> What is needed: Among the entries below, copy only the span from the line containing "Blog Disruptivos (46, 2397)" through the line containing "GO (48, 1708)". Do so exactly, and skip the pictures.

> Given data:
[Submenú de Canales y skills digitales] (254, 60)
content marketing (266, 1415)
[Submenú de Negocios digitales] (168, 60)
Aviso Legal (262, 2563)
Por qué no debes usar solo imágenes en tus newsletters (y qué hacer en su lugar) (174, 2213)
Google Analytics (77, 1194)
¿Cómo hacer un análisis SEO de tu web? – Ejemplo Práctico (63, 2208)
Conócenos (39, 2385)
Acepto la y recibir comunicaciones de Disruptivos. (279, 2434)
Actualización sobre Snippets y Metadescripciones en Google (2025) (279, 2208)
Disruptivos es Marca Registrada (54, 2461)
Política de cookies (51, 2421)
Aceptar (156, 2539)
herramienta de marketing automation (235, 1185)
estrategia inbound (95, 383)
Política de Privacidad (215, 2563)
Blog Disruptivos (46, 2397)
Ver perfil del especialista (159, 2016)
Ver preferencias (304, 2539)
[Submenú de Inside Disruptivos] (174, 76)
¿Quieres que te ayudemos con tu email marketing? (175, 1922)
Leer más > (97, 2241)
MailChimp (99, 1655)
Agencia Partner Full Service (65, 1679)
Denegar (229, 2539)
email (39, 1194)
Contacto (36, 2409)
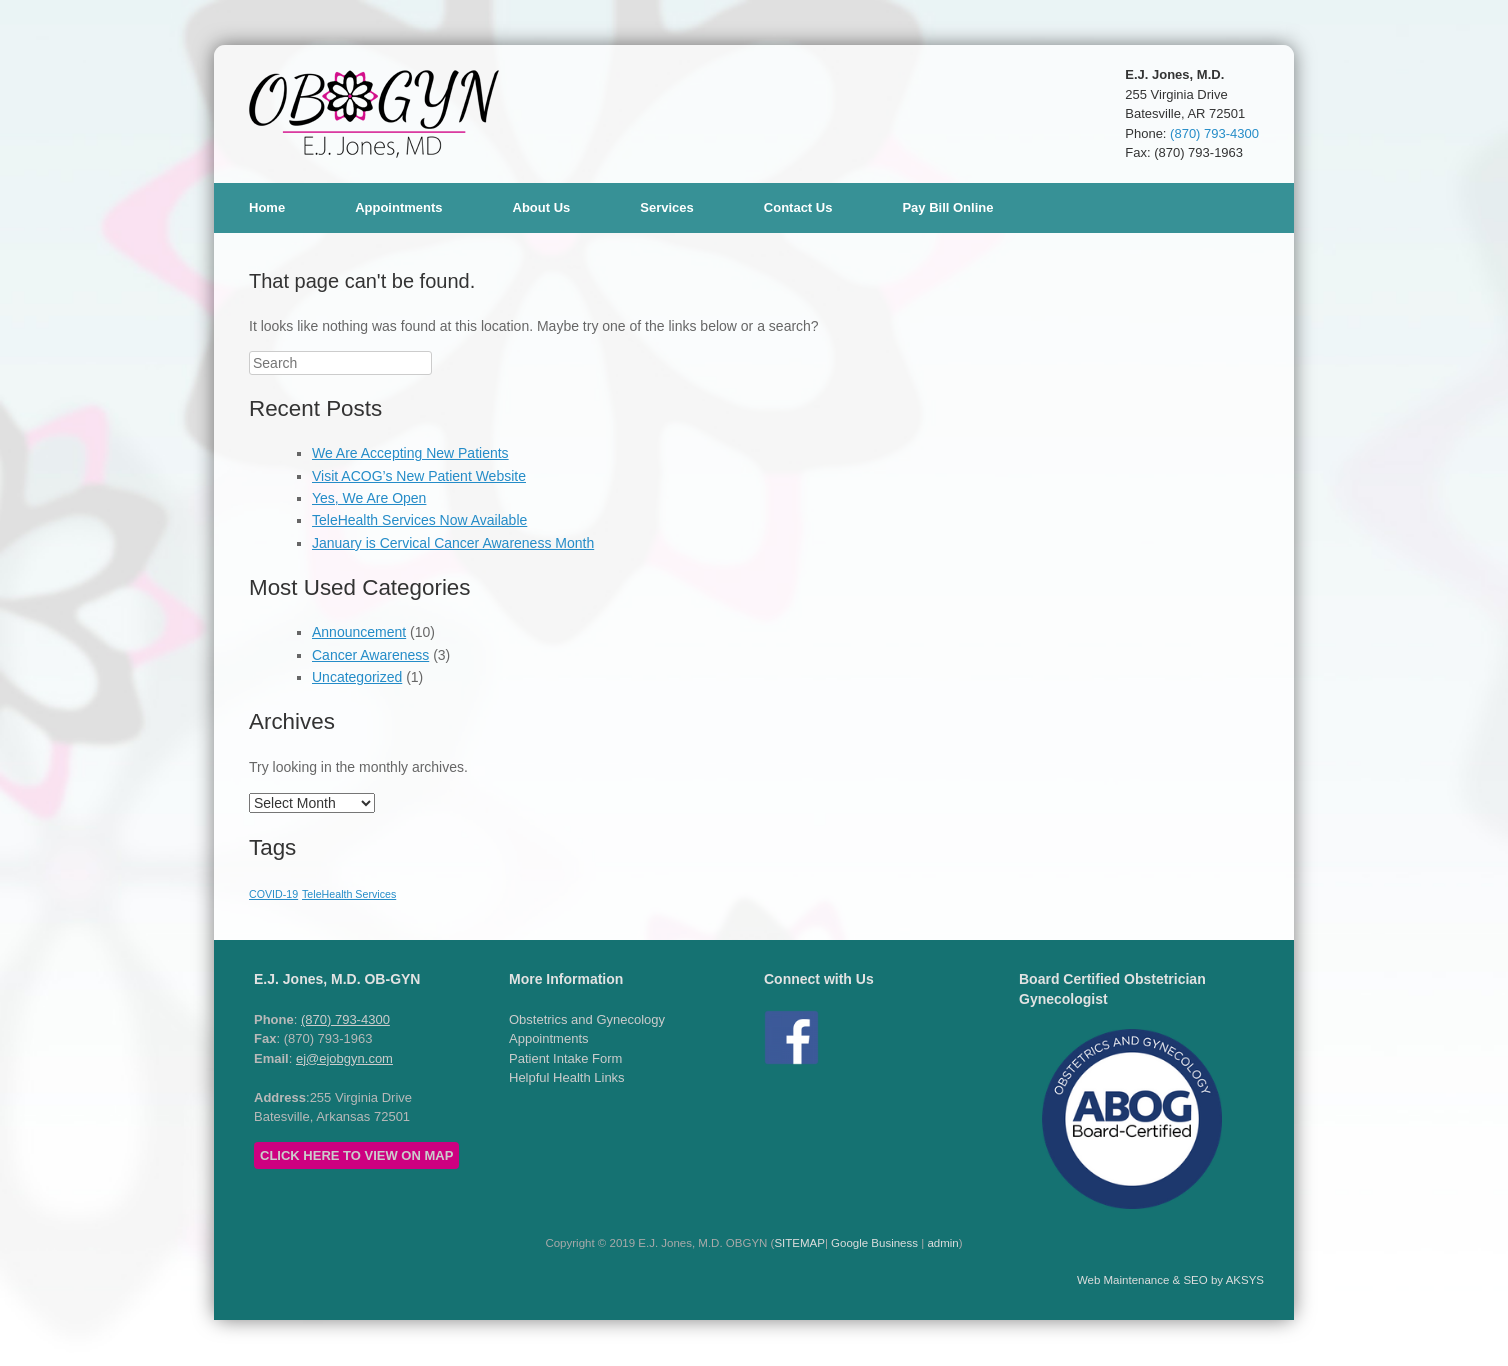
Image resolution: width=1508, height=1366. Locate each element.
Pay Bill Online (947, 207)
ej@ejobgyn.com (344, 1058)
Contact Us (798, 207)
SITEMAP (799, 1243)
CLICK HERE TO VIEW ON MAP (356, 1155)
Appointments (398, 207)
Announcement (359, 632)
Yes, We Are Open (369, 498)
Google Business (874, 1243)
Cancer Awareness (370, 655)
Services (667, 207)
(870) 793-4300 (1214, 133)
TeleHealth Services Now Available (419, 520)
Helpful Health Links (567, 1077)
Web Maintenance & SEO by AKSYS (1170, 1280)
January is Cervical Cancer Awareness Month (453, 543)
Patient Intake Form (565, 1058)
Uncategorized (357, 677)
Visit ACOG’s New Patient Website (419, 476)
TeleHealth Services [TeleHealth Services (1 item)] (349, 894)
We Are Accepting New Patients (410, 453)
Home (267, 207)
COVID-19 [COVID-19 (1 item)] (273, 894)
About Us (542, 207)
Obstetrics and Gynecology (587, 1019)
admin (942, 1243)
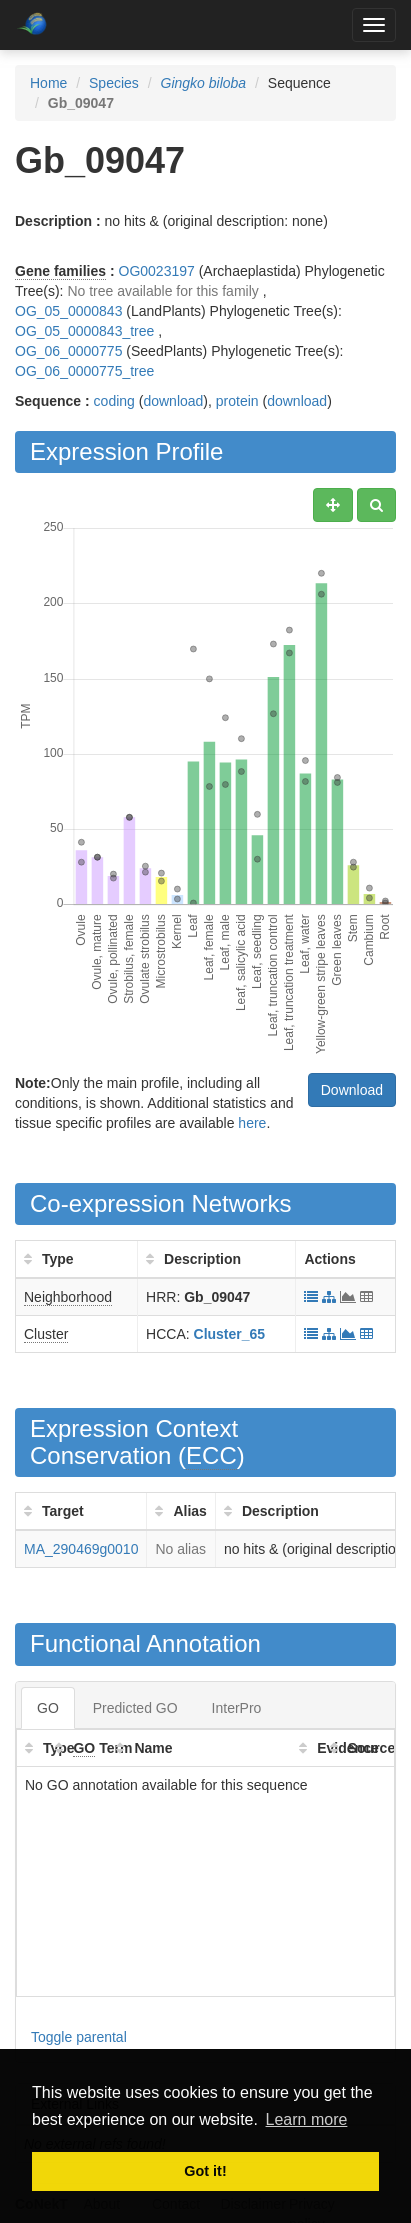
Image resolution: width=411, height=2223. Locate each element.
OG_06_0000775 (68, 351)
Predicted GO (135, 1708)
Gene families (60, 271)
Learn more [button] (307, 2119)
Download (352, 1090)
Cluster (46, 1334)
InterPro (237, 1708)
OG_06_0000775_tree (84, 371)
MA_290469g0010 (81, 1549)
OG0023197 (157, 271)
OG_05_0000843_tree (84, 331)
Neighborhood (68, 1297)
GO (48, 1708)
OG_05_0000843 (68, 311)
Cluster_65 (230, 1334)
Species (114, 83)
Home (48, 83)
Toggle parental (79, 2037)
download (173, 401)
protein (237, 401)
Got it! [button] (205, 2171)
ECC (211, 1455)
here (252, 1123)
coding (114, 401)
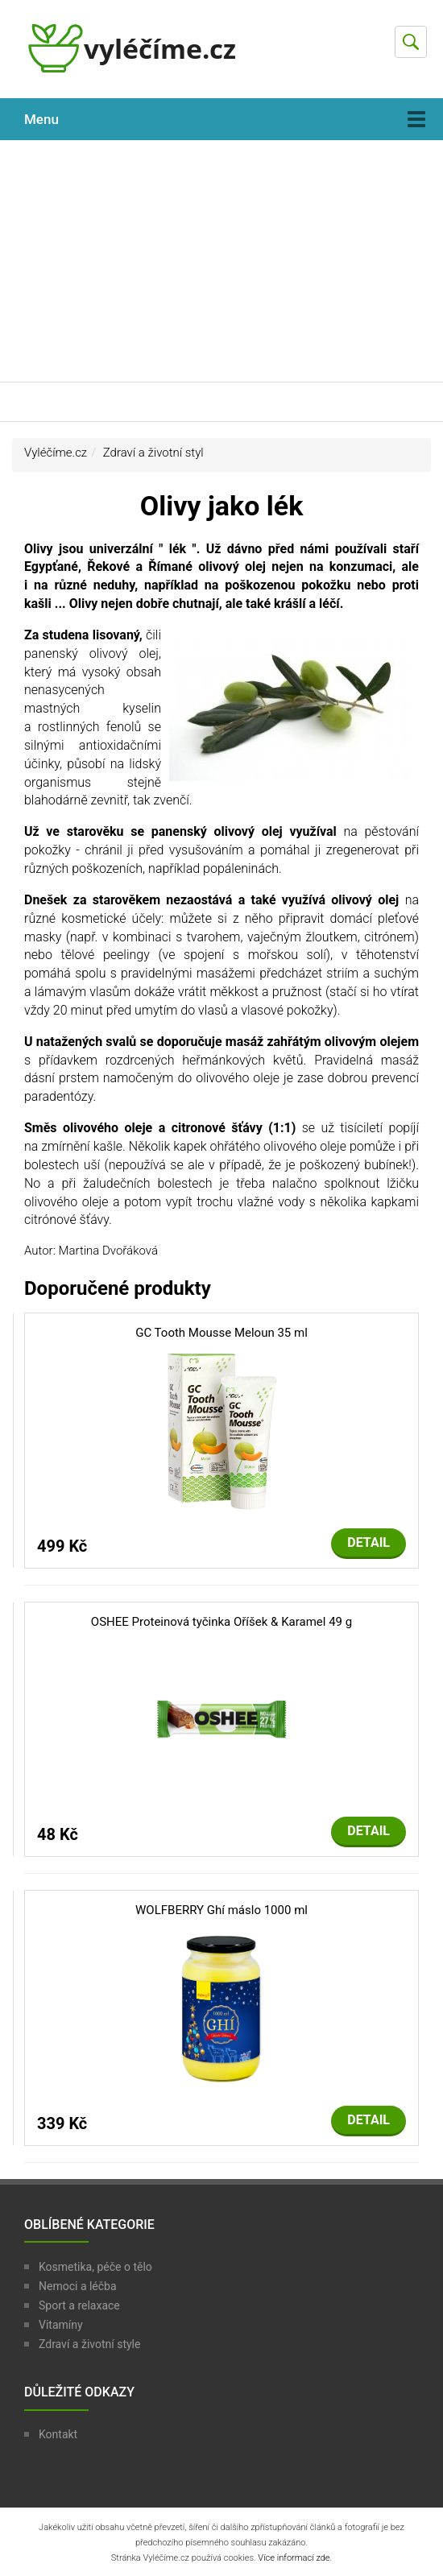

> Solution to this problem:
Blog Disruptivos (46, 2397)
Ver perfil del especialista (159, 2016)
Ver preferencias (304, 2539)
[Submenú de Inside Disruptivos] (174, 76)
¿Quieres que te ayudemos con tu email marketing? (175, 1922)
Leer más > (97, 2241)
MailChimp (99, 1655)
Agencia Partner Full Service (65, 1679)
Denegar (229, 2539)
email (39, 1194)
Contacto (36, 2409)
Image resolution: width=1508, height=1366. Locate each element.
Pay Bill Online (947, 207)
ej@ejobgyn.com (344, 1058)
Contact Us (798, 207)
SITEMAP (799, 1243)
CLICK HERE TO VIEW ON MAP (356, 1155)
Appointments (398, 207)
Announcement (359, 632)
Yes, We Are Open (369, 498)
Google Business (874, 1243)
Cancer Awareness (370, 655)
Services (667, 207)
(870) 793-4300 (1214, 133)
TeleHealth Services Now Available (419, 520)
Helpful Health Links (567, 1077)
Web Maintenance & SEO by AKSYS (1170, 1280)
January is Cervical Cancer Awareness Month (453, 543)
Patient Intake Form (565, 1058)
Uncategorized (357, 677)
Visit ACOG’s New Patient Website (419, 476)
TeleHealth Services [TeleHealth Services (1 item)] (349, 894)
We Are Accepting New Patients (410, 453)
Home (267, 207)
COVID-19 [COVID-19 (1 item)] (273, 894)
About Us (542, 207)
Obstetrics and Gynecology (587, 1019)
admin (942, 1243)
Image resolution: width=411, height=2223. Locate each element.
OG_06_0000775 (68, 351)
Predicted GO (135, 1708)
Gene families (60, 271)
Learn more [button] (307, 2119)
Download (352, 1090)
Cluster (46, 1334)
InterPro (237, 1708)
OG_06_0000775_tree (84, 371)
MA_290469g0010 (81, 1549)
OG0023197 (157, 271)
OG_05_0000843_tree (84, 331)
Neighborhood (68, 1297)
GO (48, 1708)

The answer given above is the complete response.